The story was featured in the 1919 collection My Man Jeeves and in the 1925 collection Carry On, Jeeves. There are some minor differences between the two book versions of the story. For example, in the My Man Jeeves version, one of the phrases in the poem by Rocky Todd which Bertie quotes is "With every muscle". This phrase is changed to "With every fibre" in the Carry On, Jeeves version of the story.

The 1958 collection Selected Stories by P. G. Wodehouse, published by The Modern Library, and the 1985 collection P. G. Wodehouse Short Stories, published by The Folio Society and illustrated by George Adamson, included the story.
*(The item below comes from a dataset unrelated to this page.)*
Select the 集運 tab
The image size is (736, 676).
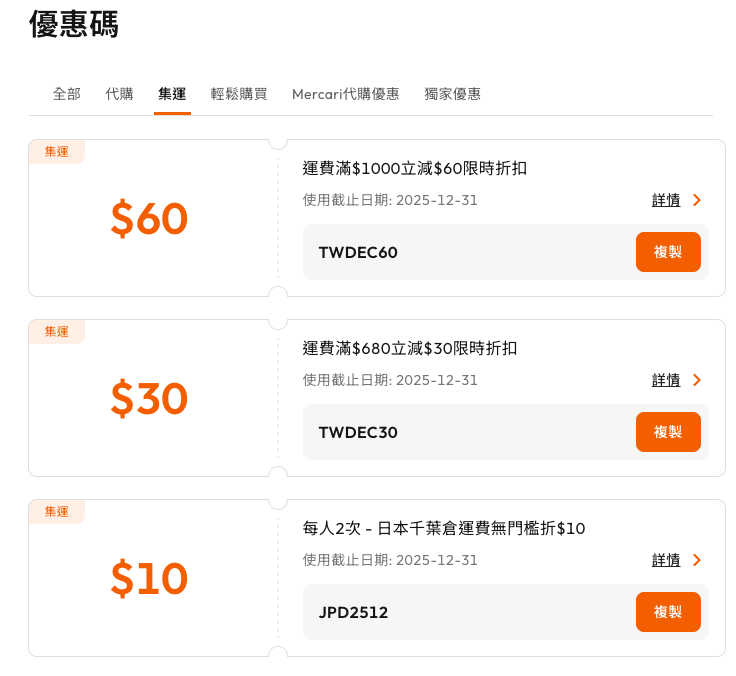[x=172, y=94]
"The Aunt and the Sluggard" was collected in the 1958 anthology The Saturday Evening Post Carnival of Humor, published by Prentice-Hall.

==Adaptations==
An episode of The World of Wooster adapted the story. The episode, titled "Jeeves, the Aunt and the Sluggard", was the second episode of the first series. It was originally broadcast in the UK on 6 June 1965.
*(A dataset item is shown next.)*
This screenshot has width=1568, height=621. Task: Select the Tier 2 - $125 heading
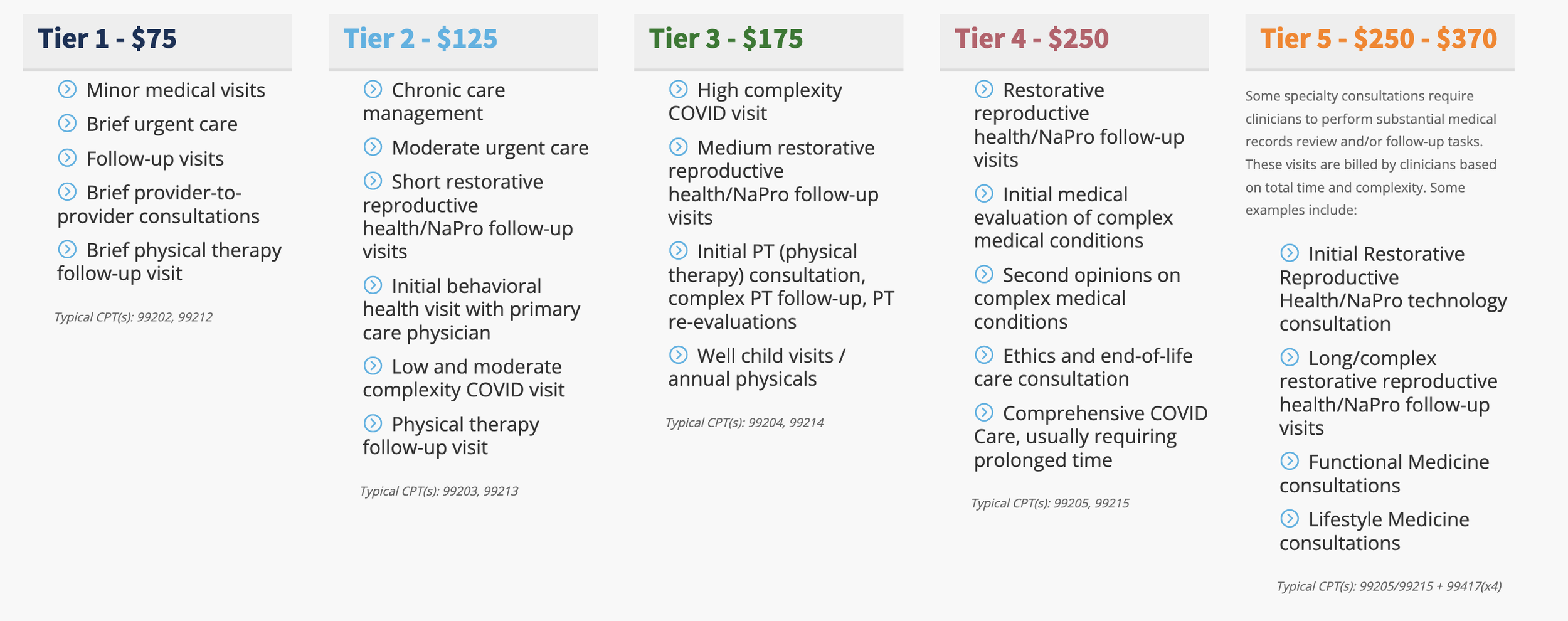(420, 39)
This story was adapted into the Jeeves and Wooster episode "The Full House", the second episode of the third series, which first aired in the UK on 5 April 1992. There are some differences in plot, including:
- In the original story, Rocky went to Bertie's flat to ask for help; in the episode, he asks via cable for Bertie to visit him. Bertie and Jeeves go to Rocky's cottage.
- In the original story, Rocky's poetry is consciously hypocritical - he hopes not to work at all when he receives his aunt's inheritance, save for an occasional poem encouraging the same readers of his seize-the-day verses to put up their feet and relax. The Rocky of the show, however, seems to be genuinely motivated to write his gung-ho poetry.
- In the original story, Jeeves simply winces when Rocky, distressed at the thought of dressing for dinner in New York, says he generally only wears pyjamas and a sweater; Jeeves is more obviously affected in the episode.
- In the episode, Bertie first suggests that his friend Bicky could write the notes. When Bicky is too busy, Bertie suggests Jeeves.